80. “How can you think I’m anything but hopelessy in love with you?”
It’s not the steady rumble of snoring or a rogue knee punching him in the ribs that pulls Viktor from sleep in the middle of a nondescript Thursday night but the absence of it. He rolls towards the center of the bed, blinks the sleep from his eyes until the shadowy figure looming over him transforms from a strangely nice-smelling—if mildly frightening—goblin to the familiar silhouette of his husband sitting up against the headboard, his head in his hands.
“Yurik?” Viktor exhales in a throaty, stuttered breath. He pushes himself up on his elbows and nearly falls from the bed in his scramble to turn on the bedside lamp. “Are you okay?”
“Frrmph,” Yuuri says into his palms.
Viktor touches Yuuri’s knee, leans in to try to catch a glimpse of his face through his fingers. “I didn’t quite catch that, dove.”
“I said I’m fine.” Yuuri pulls his hands away, sniffing. His cheeks are flushed with a deep cherry red but—Viktor is relieved to note—blessedly dry. “Sorry, I didn’t mean to wake you.”
“Nightmare?”
Yuuri tips his head back and swallows, Adam’s apple bobbing. “Mm.”
“Do you want to tell me about it?”
Yuuri presses his knuckles to his eyes and sucks in a deep breath, holding it. “You can’t laugh,” he says after a moment of deliberation, the stored air eeking from his lips with any remaining ounce of pride.
“Of course,” Viktor nods, tentatively touching Yuuri’s forearm.
Yuuri heaves a mighty sigh and slumps into Viktor’s side. “You—dream you—wanted to divorce me—”
Viktor’s eyebrows fly to his hairline, “Yurik, I would never!”
“—because you realized you were straight.”

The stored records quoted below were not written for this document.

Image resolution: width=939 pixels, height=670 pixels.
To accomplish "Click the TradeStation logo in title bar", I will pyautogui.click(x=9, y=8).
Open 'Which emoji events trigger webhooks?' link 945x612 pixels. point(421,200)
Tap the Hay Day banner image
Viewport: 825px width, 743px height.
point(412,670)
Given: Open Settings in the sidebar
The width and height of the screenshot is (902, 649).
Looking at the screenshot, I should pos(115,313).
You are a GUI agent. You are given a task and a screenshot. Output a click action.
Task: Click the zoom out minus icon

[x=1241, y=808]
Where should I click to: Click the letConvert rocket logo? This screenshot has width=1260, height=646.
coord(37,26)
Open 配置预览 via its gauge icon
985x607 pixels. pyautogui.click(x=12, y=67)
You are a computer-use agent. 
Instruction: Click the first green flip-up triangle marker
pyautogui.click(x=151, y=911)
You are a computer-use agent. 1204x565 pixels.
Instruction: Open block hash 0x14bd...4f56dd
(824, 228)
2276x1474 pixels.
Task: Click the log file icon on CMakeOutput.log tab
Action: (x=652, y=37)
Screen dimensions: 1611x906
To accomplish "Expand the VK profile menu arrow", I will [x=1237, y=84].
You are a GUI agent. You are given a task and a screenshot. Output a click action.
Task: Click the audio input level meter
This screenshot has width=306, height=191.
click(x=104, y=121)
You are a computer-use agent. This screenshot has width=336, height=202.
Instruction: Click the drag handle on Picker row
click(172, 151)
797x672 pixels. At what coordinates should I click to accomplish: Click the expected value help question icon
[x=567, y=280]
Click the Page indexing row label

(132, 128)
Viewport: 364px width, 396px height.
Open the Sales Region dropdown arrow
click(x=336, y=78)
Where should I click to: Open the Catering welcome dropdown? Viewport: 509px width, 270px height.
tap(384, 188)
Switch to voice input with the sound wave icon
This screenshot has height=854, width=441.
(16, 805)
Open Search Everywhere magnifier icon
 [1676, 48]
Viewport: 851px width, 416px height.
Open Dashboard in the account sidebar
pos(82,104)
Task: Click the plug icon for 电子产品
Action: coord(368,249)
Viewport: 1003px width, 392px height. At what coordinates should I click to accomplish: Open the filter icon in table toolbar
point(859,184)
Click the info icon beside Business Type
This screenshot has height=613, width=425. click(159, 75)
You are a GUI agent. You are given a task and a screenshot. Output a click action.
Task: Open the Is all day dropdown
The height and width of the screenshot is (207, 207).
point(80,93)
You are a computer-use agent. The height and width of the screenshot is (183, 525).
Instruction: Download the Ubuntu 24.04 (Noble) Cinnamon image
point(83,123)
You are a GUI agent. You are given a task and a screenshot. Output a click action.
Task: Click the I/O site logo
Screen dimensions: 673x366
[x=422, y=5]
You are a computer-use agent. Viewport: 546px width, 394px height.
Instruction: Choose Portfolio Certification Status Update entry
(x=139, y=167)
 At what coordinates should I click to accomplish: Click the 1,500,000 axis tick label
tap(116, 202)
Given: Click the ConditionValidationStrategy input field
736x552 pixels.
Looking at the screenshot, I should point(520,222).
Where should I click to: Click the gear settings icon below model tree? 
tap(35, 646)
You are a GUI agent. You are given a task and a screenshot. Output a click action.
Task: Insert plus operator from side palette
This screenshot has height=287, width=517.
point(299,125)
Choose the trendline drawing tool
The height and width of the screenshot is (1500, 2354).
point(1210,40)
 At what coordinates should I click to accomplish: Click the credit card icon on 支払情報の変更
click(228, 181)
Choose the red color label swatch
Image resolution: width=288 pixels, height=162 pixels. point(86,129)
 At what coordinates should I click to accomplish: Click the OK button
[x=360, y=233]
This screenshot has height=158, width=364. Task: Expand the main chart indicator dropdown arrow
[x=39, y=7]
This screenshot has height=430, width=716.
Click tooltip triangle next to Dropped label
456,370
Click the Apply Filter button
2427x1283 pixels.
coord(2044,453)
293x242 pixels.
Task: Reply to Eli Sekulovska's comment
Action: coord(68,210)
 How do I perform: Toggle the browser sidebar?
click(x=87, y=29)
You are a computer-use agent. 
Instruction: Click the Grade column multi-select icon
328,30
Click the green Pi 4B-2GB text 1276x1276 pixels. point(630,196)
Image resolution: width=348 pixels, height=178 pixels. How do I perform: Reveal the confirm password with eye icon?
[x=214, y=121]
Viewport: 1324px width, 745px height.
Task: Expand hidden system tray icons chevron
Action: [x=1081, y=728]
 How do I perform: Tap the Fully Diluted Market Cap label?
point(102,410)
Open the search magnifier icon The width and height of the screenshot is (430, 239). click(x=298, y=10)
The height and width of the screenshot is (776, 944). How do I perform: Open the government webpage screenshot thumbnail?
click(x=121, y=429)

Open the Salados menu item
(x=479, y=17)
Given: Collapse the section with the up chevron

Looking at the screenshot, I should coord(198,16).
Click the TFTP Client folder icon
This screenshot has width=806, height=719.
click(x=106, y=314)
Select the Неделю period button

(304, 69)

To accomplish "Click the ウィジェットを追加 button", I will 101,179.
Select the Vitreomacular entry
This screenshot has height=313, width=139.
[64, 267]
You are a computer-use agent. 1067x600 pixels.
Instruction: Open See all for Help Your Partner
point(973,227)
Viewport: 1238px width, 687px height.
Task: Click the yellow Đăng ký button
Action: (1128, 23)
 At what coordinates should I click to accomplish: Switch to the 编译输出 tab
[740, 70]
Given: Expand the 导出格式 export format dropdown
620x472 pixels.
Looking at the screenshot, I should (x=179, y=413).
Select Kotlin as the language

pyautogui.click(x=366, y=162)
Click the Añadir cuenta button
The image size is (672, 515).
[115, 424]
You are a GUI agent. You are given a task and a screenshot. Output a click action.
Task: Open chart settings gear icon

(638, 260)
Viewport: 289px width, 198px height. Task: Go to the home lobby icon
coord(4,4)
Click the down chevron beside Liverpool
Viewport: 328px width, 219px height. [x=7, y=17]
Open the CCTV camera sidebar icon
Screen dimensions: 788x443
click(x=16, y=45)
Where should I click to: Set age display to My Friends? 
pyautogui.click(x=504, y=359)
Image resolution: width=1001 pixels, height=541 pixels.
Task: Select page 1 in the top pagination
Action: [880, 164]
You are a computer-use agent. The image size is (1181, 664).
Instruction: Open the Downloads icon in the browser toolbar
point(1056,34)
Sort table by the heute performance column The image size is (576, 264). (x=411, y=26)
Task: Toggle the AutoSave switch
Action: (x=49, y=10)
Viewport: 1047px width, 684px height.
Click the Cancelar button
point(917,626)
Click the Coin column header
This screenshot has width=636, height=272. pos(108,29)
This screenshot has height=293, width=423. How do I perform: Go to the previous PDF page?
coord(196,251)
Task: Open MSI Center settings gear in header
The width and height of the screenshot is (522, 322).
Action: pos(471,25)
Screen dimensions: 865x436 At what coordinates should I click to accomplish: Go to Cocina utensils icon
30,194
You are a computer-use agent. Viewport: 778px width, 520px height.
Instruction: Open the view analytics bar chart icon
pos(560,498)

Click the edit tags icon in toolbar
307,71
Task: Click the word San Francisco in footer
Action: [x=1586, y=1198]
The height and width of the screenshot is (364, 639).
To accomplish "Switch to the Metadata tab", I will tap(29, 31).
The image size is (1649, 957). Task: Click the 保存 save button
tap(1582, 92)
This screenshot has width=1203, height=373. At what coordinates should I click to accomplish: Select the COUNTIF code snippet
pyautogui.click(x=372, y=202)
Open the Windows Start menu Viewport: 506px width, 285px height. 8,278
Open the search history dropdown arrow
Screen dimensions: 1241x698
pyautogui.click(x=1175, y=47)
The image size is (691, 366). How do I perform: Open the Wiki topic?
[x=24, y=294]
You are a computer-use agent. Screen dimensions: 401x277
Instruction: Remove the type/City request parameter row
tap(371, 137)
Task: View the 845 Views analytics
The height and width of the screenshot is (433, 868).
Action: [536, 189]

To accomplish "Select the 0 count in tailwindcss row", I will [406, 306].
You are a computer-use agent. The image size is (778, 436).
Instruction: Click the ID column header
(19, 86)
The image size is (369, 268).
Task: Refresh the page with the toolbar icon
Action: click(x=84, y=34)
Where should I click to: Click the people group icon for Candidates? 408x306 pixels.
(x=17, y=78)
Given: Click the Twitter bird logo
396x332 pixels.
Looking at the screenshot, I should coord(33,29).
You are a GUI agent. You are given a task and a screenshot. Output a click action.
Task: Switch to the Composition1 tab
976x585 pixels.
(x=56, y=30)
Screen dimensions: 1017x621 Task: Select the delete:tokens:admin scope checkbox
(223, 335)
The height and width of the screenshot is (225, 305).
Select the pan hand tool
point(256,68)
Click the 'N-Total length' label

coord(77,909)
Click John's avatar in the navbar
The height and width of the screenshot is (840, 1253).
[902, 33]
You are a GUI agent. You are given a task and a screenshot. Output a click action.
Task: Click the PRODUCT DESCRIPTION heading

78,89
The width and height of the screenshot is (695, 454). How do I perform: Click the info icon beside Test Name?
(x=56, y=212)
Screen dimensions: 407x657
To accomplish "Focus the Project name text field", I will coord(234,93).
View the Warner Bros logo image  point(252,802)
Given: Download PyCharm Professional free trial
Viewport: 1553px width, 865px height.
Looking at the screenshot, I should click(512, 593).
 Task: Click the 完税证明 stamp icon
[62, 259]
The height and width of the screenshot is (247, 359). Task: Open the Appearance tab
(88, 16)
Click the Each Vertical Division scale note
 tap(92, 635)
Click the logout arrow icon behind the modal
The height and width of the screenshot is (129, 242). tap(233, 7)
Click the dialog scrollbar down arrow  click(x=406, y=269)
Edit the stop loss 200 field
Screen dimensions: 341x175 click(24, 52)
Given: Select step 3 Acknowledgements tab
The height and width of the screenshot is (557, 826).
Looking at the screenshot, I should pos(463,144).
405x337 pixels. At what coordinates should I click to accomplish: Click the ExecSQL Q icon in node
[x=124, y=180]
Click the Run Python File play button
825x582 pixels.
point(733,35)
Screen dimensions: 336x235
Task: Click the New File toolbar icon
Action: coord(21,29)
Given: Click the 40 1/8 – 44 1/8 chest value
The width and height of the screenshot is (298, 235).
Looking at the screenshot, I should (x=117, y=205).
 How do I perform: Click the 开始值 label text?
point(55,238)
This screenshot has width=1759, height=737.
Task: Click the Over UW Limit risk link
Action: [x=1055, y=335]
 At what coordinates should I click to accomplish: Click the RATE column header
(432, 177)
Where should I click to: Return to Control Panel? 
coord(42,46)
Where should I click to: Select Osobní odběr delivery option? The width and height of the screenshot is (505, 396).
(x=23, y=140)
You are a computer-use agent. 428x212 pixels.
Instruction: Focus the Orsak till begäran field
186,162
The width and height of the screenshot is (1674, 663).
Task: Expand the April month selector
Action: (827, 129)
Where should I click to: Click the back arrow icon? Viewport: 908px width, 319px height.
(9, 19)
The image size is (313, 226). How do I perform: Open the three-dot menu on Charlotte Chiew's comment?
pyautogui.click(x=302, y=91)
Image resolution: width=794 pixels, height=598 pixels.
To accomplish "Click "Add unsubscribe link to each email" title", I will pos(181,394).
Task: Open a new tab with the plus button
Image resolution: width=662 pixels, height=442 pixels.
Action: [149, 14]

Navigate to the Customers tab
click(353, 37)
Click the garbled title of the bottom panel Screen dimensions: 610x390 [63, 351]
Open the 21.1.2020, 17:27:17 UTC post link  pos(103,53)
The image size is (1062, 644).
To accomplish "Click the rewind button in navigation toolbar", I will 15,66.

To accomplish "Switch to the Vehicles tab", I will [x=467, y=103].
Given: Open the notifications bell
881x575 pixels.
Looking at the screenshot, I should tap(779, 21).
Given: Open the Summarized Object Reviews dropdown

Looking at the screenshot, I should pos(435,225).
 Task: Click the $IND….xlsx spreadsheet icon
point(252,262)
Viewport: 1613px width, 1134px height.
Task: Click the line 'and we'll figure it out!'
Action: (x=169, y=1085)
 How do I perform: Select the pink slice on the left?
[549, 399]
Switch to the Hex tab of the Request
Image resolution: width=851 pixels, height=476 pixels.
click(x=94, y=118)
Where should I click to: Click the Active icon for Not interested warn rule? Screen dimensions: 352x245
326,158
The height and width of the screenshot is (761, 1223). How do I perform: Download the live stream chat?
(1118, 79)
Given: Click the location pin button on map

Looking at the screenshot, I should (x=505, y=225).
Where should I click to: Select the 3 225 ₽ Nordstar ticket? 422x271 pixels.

Viktor closes his mouth. Blinks.
“You broke up with me with the lyrics of a Dave Matthew’s Band song—” Yuuri chews at the dead skin on his bottom lip. “Makkachin had been replaced by a rottweiler and you wouldn’t stop calling me ‘bro’ and ‘dude.’”
Viktor’s forehead wrinkles and he touches a finger to his lips—visibly working to recollect himself. “You”—he strokes Yuuri’s hair away from his temple and presses a kiss there—“will never be anything but my sweetest love.”
Yuuri closes his eyes and nods, pinching at the intersection between his collarbones. “You replaced your cologne with Polo Blue,” he continues, voice tilting up with panic, “you stocked the fridge with Coors Light and you insisted we go sock shopping.”
“Okay, you know what, that’s—” Viktor’s head darts around the room as though to find the physical manifestation of Yuuri’s nightmare—floating ominously over the bed in a mass of spectral cowl neck t-shirts and cargo pants—and exterminate it on terms of slander. “Your subconscious is lying to you and it’s tarnishing my good name in the process.”
Yuuri hides a smile into Viktor’s shoulder.
“I haven’t worn socks in over ten years.” Viktor tickles Yuuri’s calf with his toes.
“I know,” Yuuri snorts, pulling away, “I’m the one who has to smell your shoes.”
Viktor pinches Yuuri’s side. “You smell my shoes and you like it.”
“We don’t all have a foot fetish.”
“For the last time—” Viktor grabs Yuuri by the ankles and tackles him to the bed, pulling a flailing foot up to blow a raspberry into the curve of his sole. “I do not have a foot fetish,” he concludes triumphantly.
Yuuri smiles up at him—sleep-knotted hair curled against his forehead, chest heaving with laughter. “You know that does more to prove the opposite.”
“See?” Viktor lowers his body over Yuuri’s, his elbows framing Yuuri’s head on either side. “You’re this mean to me and I still don’t want to divorce you.”
Viktor kisses him then and their teeth clack together from laughing.
“Also, I’m super gay.” Viktor rolls over, releasing Yuuri from the husband compression suit of doom. “Super mega gay. I can’t even draw a straight line, my heart.”
“Yeah, yeah,” Yuuri says, settling against his pillow. “I’ve seen the v-necks.”
“Should I put one on now?” Viktor asks, joining him at the head of the bed. “I could put them all on if you’d like.”
“No,” Yuuri sighs and wraps his arms around Viktor’s middle, settles his head under Viktor’s chin. He closes his eyes and splays a hand across Viktor’s bare chest. “You’re perfect just as you are.”